Truth be told, even when the movie was new it was never pretty enough to entirely overcome its deficiencies. But some of them are overcome by a killer soundtrack stuffed with rock classics - and most of the songs fit very well with whatever is happening on screen at the time. It’s almost worth watching Heavy Metal just to experience how deeply the music affects your visual and mental perception of the story. They got the soundtrack right, and it’s a good thing. Without it I’m not sure this movie has the cult following that it does today.

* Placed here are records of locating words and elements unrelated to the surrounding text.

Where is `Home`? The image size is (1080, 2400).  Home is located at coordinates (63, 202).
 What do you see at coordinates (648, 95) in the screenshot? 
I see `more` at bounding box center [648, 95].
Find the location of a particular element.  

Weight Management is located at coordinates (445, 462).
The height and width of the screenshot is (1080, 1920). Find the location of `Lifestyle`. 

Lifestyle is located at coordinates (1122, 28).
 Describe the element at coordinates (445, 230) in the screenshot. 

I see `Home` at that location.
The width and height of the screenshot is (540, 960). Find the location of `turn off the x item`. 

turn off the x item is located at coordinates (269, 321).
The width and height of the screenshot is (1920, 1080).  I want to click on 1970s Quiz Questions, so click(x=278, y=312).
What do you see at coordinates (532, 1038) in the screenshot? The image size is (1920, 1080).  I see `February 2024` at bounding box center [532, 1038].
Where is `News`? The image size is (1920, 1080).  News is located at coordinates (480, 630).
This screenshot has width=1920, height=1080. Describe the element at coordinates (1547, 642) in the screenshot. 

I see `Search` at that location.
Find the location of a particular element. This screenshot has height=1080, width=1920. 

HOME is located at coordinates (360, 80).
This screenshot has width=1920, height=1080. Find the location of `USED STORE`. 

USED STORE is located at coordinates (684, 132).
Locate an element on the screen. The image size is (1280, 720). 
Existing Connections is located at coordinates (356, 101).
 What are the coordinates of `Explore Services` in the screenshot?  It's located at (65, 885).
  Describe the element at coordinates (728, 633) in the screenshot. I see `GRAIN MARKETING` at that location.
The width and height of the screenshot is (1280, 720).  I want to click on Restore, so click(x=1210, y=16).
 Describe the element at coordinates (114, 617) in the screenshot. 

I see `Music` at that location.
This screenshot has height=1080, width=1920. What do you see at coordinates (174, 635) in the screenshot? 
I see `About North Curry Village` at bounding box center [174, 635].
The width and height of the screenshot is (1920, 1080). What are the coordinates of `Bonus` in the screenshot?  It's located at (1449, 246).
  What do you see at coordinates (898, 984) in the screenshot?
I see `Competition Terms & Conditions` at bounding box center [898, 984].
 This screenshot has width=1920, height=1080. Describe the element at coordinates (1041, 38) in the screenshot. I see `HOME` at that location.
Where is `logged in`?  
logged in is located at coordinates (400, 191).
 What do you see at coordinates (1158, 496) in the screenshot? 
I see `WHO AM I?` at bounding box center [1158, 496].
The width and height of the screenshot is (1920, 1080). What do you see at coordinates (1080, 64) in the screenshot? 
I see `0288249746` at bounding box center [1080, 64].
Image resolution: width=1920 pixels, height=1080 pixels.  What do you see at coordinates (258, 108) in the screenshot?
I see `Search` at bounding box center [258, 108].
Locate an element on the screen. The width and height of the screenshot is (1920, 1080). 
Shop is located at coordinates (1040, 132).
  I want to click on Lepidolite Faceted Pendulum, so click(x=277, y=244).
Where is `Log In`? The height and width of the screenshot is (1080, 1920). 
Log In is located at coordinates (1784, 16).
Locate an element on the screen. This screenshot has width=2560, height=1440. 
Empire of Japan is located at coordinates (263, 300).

I look at Heavy Metal sitting there in my video collection and wonder when I would have watched it again had I not decided to write about it. Eventually, sure. But it’s a little bit like those really nice brown dress shoes I have that don’t go with anything, or my bomber jacket from high school. They’re both hopelessly obsolete, and yet I can’t bear to forget them. Frankly, they belong in a museum, not with me. And it’s hard not to feel a little like that when I watch Heavy Metal. It’s still pretty cool, but not as much as it was the last time I saw it.
But what IS a video collection if not a museum of sorts? Someday I will have no more use for supermodels in metal bikinis, or their swords and dragons. But I’ll always cherish my imagination and as long as I have that, there will be a special place in my heart - and on my bookshelf - for Heavy Metal.